If you know anything about Satanism, one of the main things is that Satanists see themselves as their own God instead of deferring to an external being for moral guidance. That could certainly apply to the Grammy Organization, I suppose.

I didn't watch the Grammys this year (I'm more of a Junos guy myself), but the highlights were splashed about the media the next day (I actually think I would've liked to see Prince sing Purple Rain). Justin Timerlake apologized again for the whole boobie incident.

Fer Gods' sakes, get over it. A boobie is about as offensive as an elbow in this sex-laden media industry with all the groping and groining in videos and whatnot.

I'm not sure how Canadians would've reacted to the whole incident if it had happened in Montreal, but the boobie flash would probably qualify for a grant from the Canada Council and then taken on tour.

Saturday, February 07, 2004

A typical night at the pub

After meeting the boys for pool and going to storytelling, I decided to head down to the pub because I heard that my old friend Lindsey was in town from Halifax. Met up with her, her fiancé, and her friend Angellica, who I didn't even recognize at first because she'd lost weight since the last time I saw her. Angellica and I went on a date once, but nothing came of it, which is a shame because she's even more attractive now that before (which is really saying something).

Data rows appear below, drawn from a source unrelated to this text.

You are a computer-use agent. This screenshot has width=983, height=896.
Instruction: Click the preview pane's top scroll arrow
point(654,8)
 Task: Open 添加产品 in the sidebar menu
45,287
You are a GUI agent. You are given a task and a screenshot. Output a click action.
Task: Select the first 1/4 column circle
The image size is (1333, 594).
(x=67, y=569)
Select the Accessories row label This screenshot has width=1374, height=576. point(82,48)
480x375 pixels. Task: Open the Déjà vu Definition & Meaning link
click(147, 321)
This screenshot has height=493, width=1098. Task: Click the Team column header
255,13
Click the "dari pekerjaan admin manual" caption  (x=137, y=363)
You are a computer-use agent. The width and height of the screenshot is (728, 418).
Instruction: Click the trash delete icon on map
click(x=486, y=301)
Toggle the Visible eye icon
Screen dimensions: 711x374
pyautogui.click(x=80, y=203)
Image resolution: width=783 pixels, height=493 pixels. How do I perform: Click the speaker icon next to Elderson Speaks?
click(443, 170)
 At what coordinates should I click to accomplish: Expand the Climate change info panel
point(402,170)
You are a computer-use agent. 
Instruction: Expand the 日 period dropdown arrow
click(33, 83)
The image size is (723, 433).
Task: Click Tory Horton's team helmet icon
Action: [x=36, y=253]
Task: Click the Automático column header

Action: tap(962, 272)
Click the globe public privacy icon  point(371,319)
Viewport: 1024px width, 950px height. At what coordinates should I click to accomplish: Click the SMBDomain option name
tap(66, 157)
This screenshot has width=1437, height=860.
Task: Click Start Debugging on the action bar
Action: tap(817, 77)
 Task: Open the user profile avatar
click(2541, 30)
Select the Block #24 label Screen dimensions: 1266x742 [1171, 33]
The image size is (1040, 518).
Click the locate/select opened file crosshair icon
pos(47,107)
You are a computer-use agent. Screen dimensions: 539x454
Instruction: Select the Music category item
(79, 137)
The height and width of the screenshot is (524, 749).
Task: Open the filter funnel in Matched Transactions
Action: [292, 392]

Yowsa!

Then I got a musician offering to play accordian while I tell stories. My look of surprise was noticed by Yvon and Arinn, who assured me that he really could play accordian. "No worries," I said. "I'm sure he really can play accordian. That's not something you would brag about if you couldn't do it."

And then I ran into my old drinking pal Elvis and his friend Katarina. Unfortunately, Elvis' girlfriend had recently "left the building", so he was out with Katarina to drown his sorrows. Somehow I managed to charm Katarina into staying with me until closing time and I got her phone number. Sweet.

Actually, I got two phone numbers that night, which is my book, is the definition of a successful evening.